Screenshot grounding data:

- - -

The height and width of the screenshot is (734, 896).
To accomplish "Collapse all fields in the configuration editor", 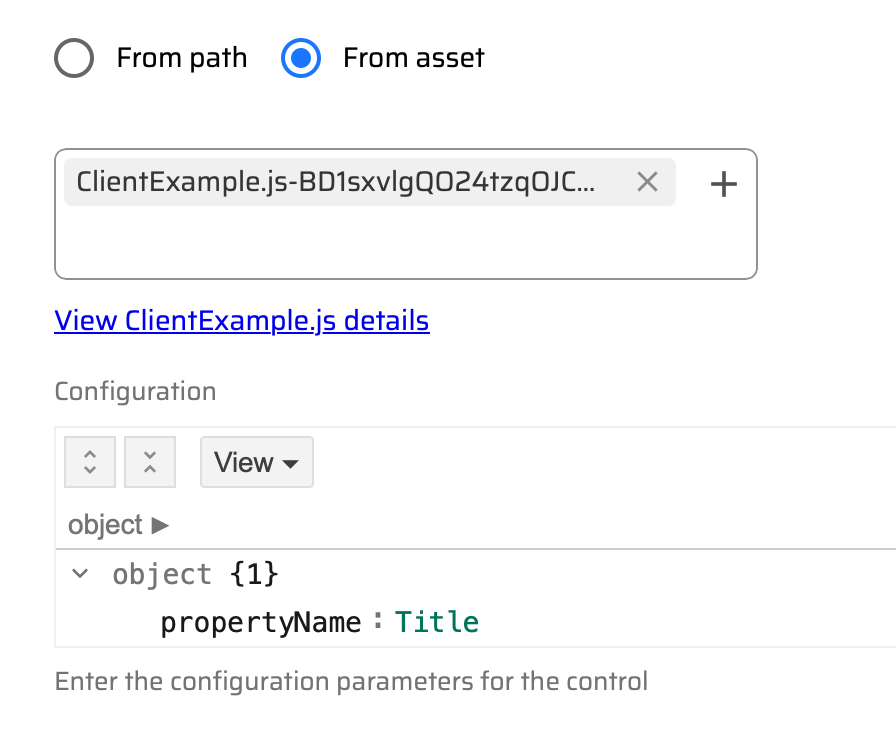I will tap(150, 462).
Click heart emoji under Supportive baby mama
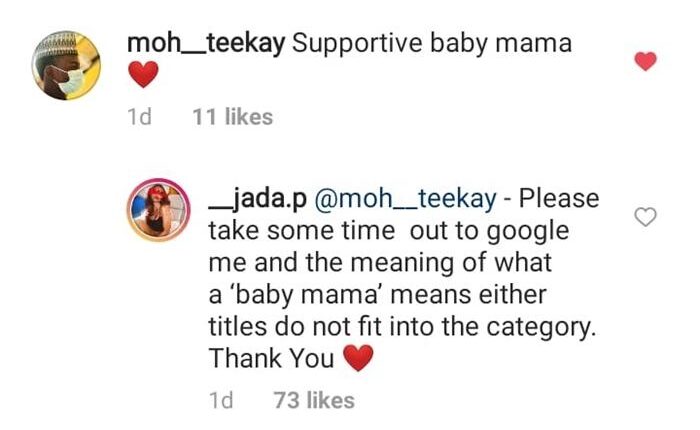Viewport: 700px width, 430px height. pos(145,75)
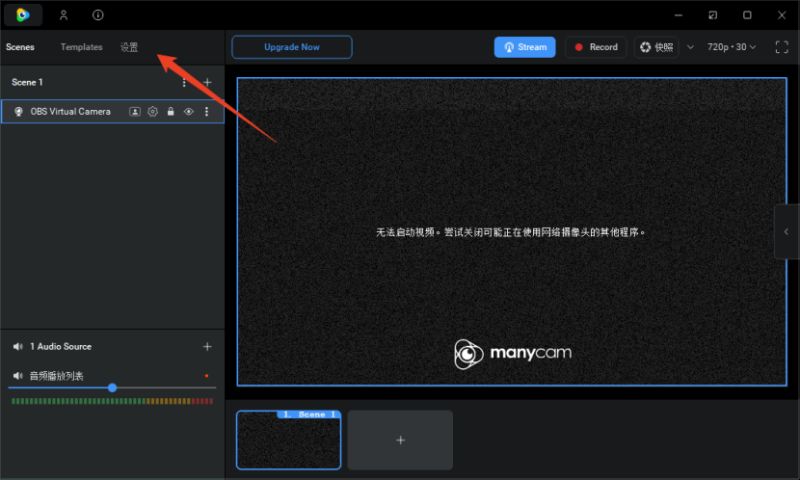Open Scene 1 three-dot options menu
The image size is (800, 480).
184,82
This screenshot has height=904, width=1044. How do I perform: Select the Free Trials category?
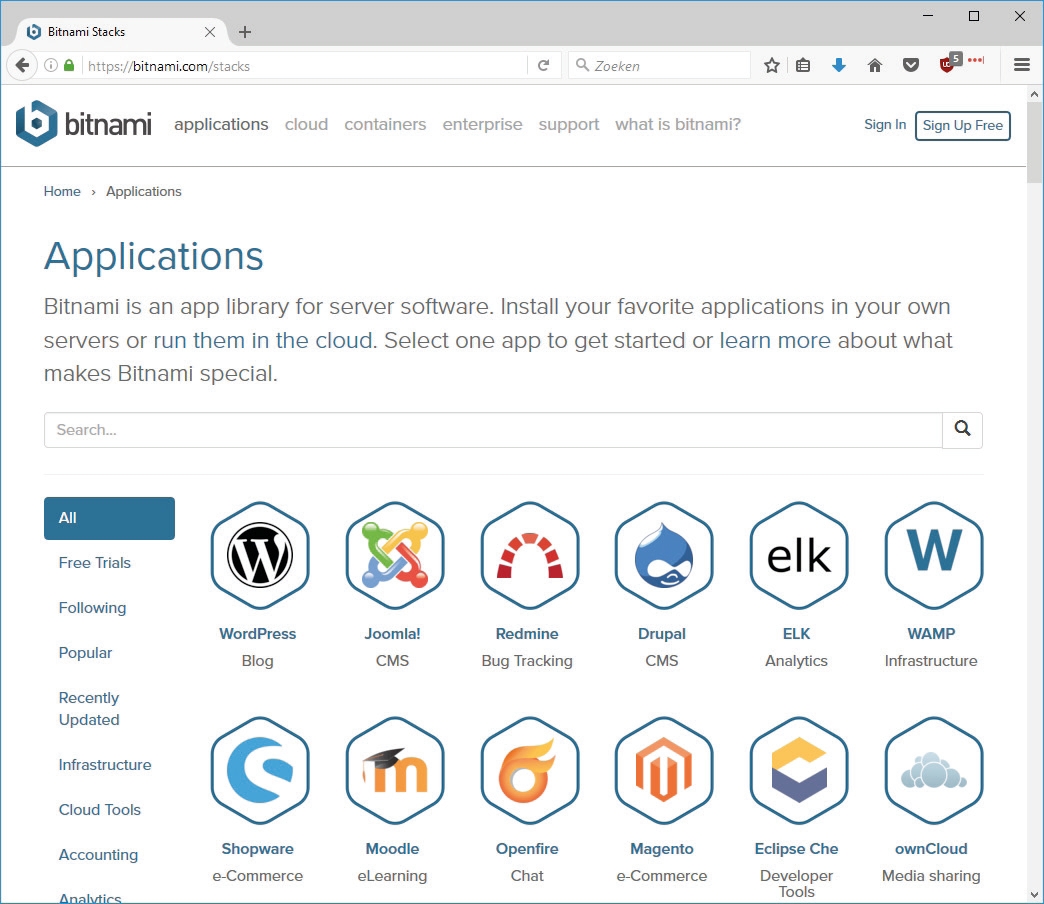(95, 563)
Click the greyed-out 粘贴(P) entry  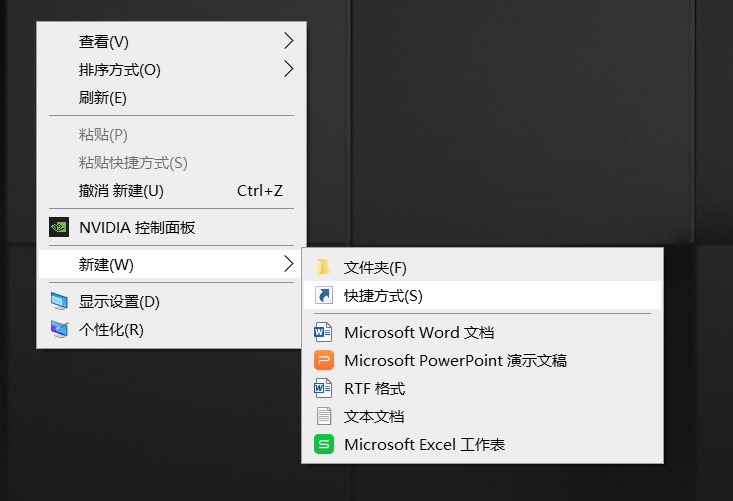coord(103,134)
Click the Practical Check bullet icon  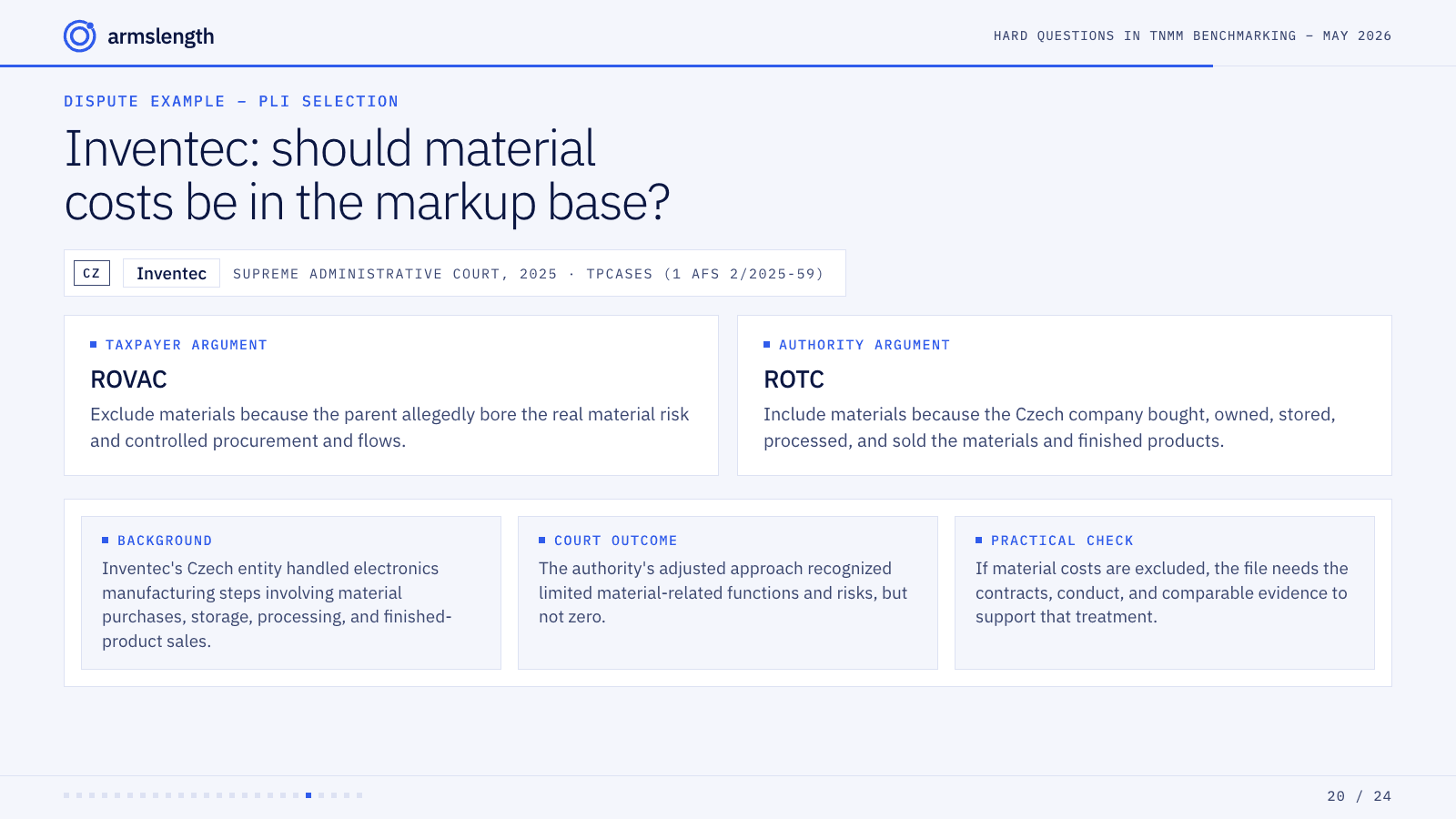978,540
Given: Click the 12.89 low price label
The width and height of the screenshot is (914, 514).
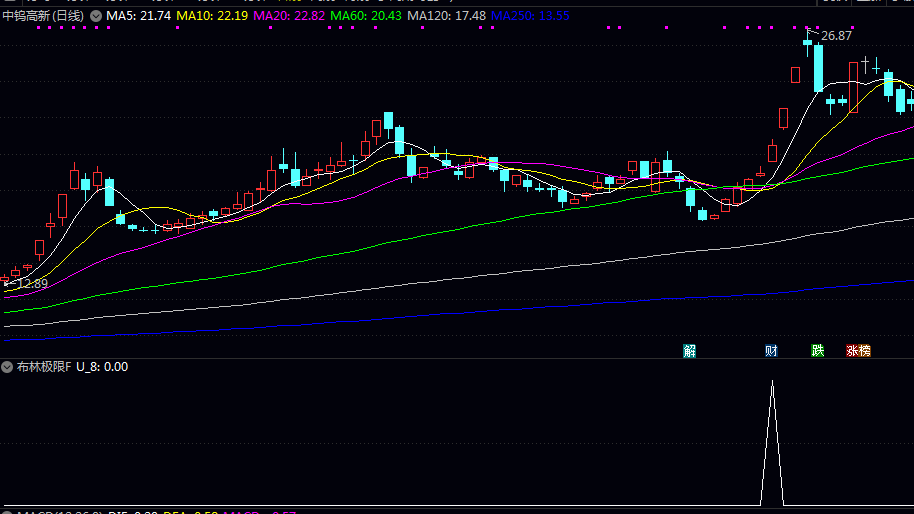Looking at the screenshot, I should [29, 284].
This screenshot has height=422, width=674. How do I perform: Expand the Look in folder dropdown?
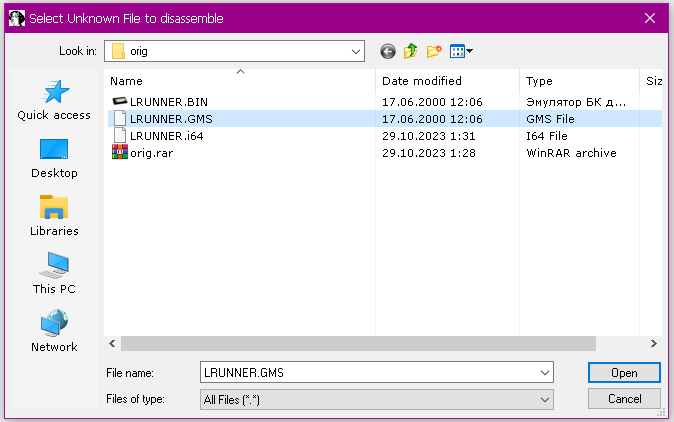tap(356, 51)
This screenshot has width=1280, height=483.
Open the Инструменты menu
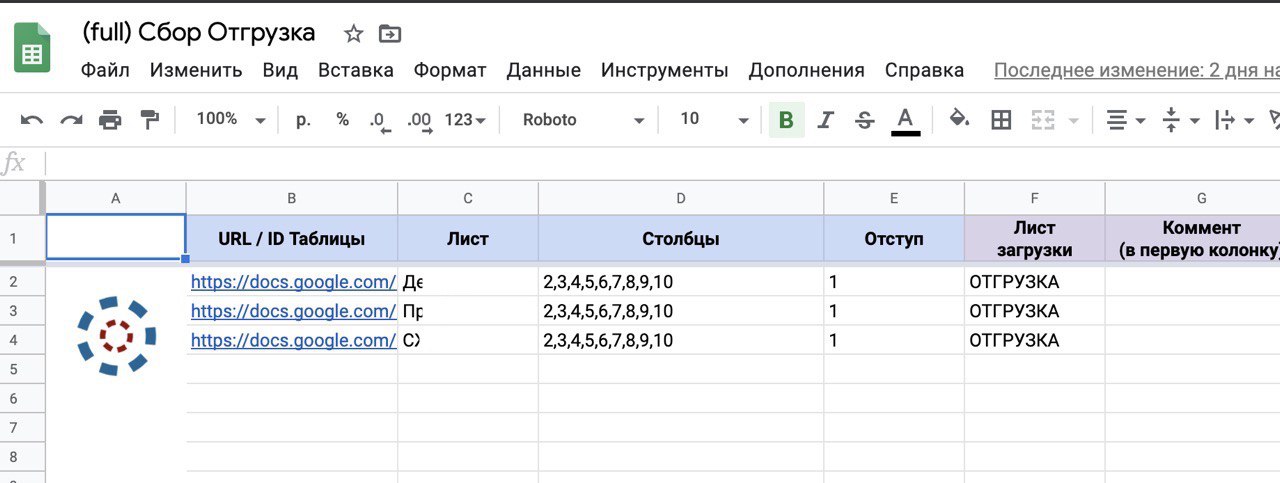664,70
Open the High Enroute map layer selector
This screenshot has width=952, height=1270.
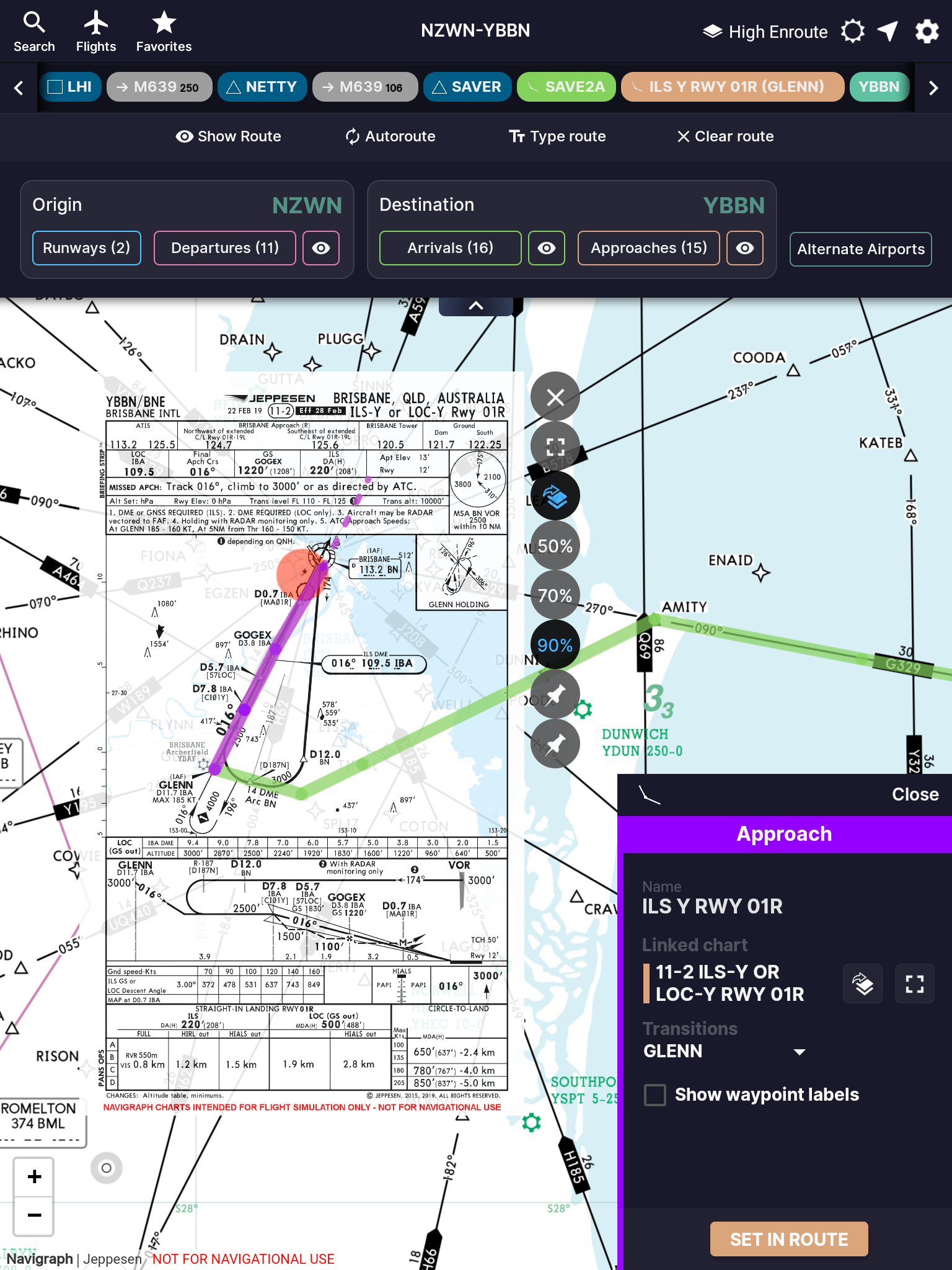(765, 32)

- - -

What you have to do:
Going from the line holding "This screenshot has width=1280, height=483." to the last line of the data above, reproduce every line exactly, both included, with the pictures omitted.

Response below:
This screenshot has width=1280, height=483.
Open the Инструменты menu
664,70
Open the High Enroute map layer selector
This screenshot has width=952, height=1270.
(765, 32)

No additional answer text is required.